Coloration in alcohol. Background coloration of body yellow. Sides of body with uniformly spaced chromatophores. Ventral region of head and body pale, with few sparse chromatophores around chin region. Dorsal surface of head with dense concentration of dark brown chromatophores, framing a pair of slightly lighter elliptical areas corresponding to nasal capsules. Occipital surface around fontanel darker, forming a conspicuously v-shaped spot, continuous posteriorly with dark area on pseudotympanum, connected to its counterpart through a transverse predorsal band, forming a conspicuous dark saddle on predorsal region. Dorsal surface of maxillary barbel darkly pigmented. Mental barbels pale. Subdistal region of dorsal fin with black melanophores on interradial membrane, forming a conspicuous band between spine and third ray (inconspicuous in specimens less than 40 mm SL). Pectoral, pelvic, adipose, anal, and caudal fins hyaline with few sparse chromatophores along fin rays, but not forming any evident macroscopic dark pattern ( Figs. 1–2, 5).

Etymology. From the Latin nuchalis (neck), alluding to the dark saddle on the predorsal region ( Fig. 5).

Geographical distribution. Pimelodella nuchalis is known from the Atabapo and Inírida rivers of the upper basin of the Orinoco River, and the Tomo River, a direct tributary of the middle basin of the Orinoco River.

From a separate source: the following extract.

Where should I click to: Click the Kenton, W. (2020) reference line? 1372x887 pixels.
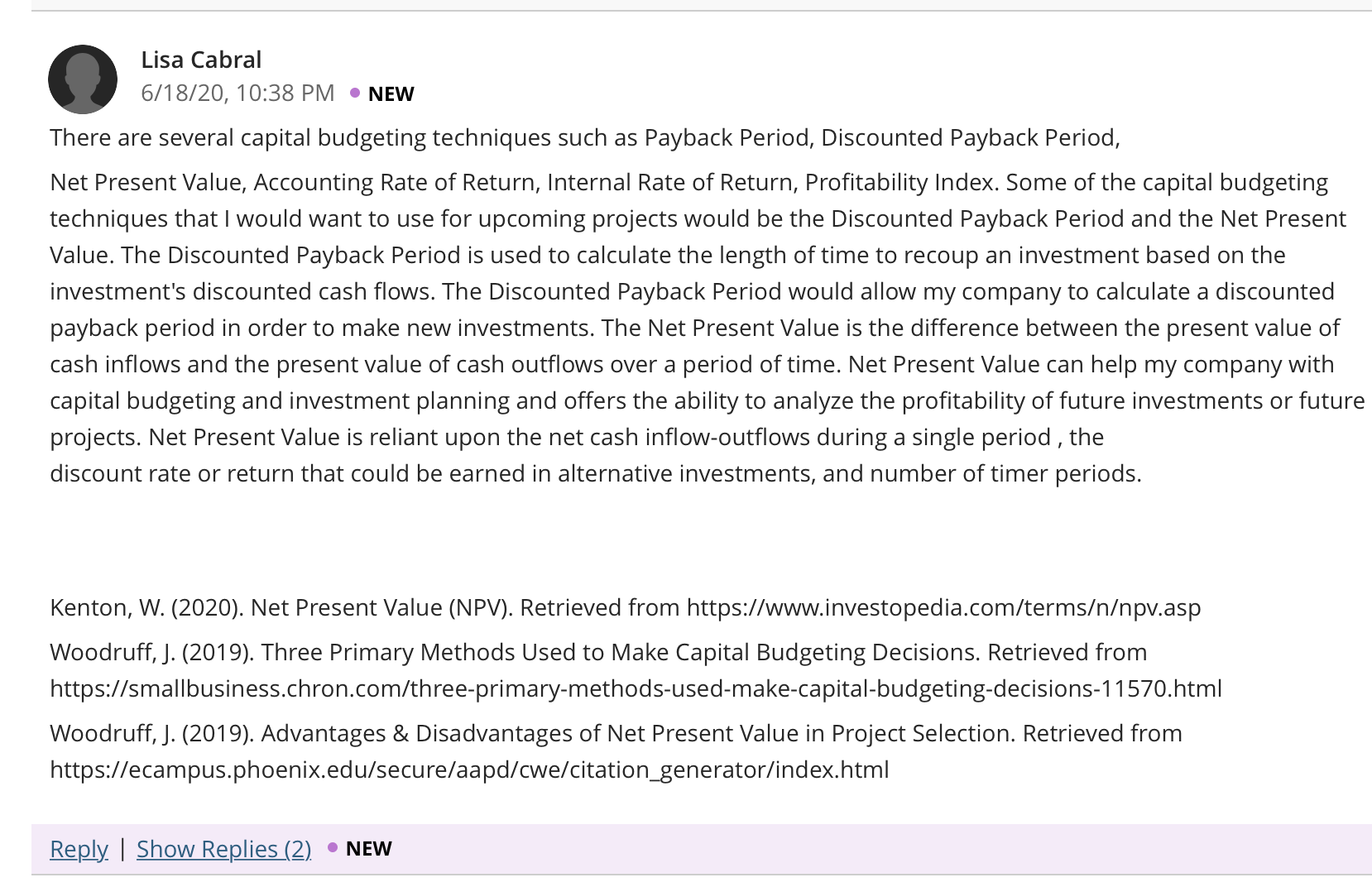tap(625, 607)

Additionally, the new species occurs in the Amazon River basin, in the Guainía River, tributary of the upper basin of the Negro River, and in the Pacoa stream, a tributary of the Apaporis River from the Caquetá River drainage ( Fig. 6).

Ecological notes. The diet of Pimelodella species consists mainly of crustaceans and aquatic insects (e.g., copepods, ostracods, and chironomid and ephemeropteran larvae) (Mazzoni, Costa, 2007; Mazzoni et al., 2010; García et al., 2017). However, the digestive tract of a c&s specimen of P. nuchalis (46.7 mm SL) contained an Acestrorhamphidae tetra of approximately 18.1 mm SL ( Fig. 7), probably a specimen of Thayeria Eigenmann, 1908 ; Hemigrammus analis Durbin, 1909 ; or H. hyanuary Durbin, 1918 (J. M. Mirande and F. C. T. Lima , 2024, pers. comm.). The size ratio between the P. nuchalis specimen and its fish prey highlights the great capacity to ingest large food items, which is especially true when considering the actual volume capacity of the abdominal cavity.

Morphometric analysis. We found a clear morphometric differentiation between Pimelodella megalops and P. nuchalis along PC 1 that accounts for 74.1% of total variability of our data ( Fig. 8). The variables with highest values on the positive axis of PC 1 were anterior nostril width, mouth width, postorbital distance, internostril distance, and dorsal fin to adipose fin; and for the negative axis were anal-fin length, maxillary-barbel length, outer mental-barbel length, inner mental-barbel length, adipose-fin length, lower caudal-fin lobe length and interorbital width ( Tab. S1). Simple linear regressions of lower caudal-fin lobe length for these species show that P. megalops has a significatively longer lobe than P. nuchalis through its growth (ANCOVA F = 26.85, p = 5.31e- 05) ( Fig. 9).